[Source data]
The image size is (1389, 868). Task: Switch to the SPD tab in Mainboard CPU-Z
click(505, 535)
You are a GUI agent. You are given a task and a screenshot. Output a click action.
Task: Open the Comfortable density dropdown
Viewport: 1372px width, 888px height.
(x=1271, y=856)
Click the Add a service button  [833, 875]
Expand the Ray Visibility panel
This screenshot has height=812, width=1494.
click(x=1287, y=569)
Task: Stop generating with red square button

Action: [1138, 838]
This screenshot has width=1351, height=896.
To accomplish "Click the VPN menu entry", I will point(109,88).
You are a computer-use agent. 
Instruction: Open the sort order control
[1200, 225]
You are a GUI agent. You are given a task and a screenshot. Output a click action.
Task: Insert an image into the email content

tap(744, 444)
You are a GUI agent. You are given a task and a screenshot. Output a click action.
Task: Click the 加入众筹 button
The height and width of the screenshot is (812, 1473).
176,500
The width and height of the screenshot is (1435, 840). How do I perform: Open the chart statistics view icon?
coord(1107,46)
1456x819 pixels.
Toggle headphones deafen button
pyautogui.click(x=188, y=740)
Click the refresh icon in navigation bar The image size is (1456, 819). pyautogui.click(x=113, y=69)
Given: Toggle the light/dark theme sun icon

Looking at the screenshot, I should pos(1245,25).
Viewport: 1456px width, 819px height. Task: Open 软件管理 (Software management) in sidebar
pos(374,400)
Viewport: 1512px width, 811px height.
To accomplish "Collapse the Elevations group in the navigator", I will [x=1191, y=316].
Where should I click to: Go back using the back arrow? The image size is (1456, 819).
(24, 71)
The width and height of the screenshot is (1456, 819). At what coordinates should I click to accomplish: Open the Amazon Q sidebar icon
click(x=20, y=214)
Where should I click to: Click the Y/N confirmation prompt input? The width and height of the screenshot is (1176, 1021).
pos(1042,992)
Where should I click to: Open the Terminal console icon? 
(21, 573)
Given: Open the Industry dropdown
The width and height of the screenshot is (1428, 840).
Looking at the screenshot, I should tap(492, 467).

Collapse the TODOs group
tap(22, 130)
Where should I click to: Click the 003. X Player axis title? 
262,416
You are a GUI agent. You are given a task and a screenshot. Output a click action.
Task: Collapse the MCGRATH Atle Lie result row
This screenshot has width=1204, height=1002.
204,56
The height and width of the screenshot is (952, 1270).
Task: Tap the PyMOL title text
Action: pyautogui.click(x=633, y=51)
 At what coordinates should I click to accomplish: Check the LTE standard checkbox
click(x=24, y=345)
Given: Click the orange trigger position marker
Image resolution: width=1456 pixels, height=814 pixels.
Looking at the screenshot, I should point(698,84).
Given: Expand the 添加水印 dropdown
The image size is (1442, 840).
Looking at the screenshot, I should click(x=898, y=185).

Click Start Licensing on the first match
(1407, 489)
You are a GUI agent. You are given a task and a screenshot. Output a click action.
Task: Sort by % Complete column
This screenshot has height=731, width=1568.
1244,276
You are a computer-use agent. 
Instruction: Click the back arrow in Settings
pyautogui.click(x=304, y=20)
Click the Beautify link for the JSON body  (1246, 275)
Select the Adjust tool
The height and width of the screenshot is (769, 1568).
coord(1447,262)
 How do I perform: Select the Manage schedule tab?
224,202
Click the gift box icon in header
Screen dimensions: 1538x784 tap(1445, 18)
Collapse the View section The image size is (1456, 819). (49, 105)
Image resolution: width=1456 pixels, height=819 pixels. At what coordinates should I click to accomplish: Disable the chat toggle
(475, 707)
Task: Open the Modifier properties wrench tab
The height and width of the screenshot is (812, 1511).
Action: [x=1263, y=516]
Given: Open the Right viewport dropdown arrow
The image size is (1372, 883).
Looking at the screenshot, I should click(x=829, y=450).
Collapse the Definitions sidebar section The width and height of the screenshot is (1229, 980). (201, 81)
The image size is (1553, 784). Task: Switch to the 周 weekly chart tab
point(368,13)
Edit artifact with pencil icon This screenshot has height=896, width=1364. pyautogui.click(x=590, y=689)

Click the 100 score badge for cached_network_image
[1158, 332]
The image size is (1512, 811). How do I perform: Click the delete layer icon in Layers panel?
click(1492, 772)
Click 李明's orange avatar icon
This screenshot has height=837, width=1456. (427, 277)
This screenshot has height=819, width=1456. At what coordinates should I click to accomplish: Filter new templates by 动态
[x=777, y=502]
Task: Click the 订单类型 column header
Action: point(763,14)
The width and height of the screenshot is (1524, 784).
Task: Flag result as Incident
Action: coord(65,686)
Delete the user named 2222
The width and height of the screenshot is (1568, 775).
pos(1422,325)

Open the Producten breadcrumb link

Task instructions: Return all lines from the entries that contain the string "will".

Your solution:
To accomplish "Click the VPN menu entry", I will point(109,88).
To accomplish "Collapse the Elevations group in the navigator", I will [x=1191, y=316].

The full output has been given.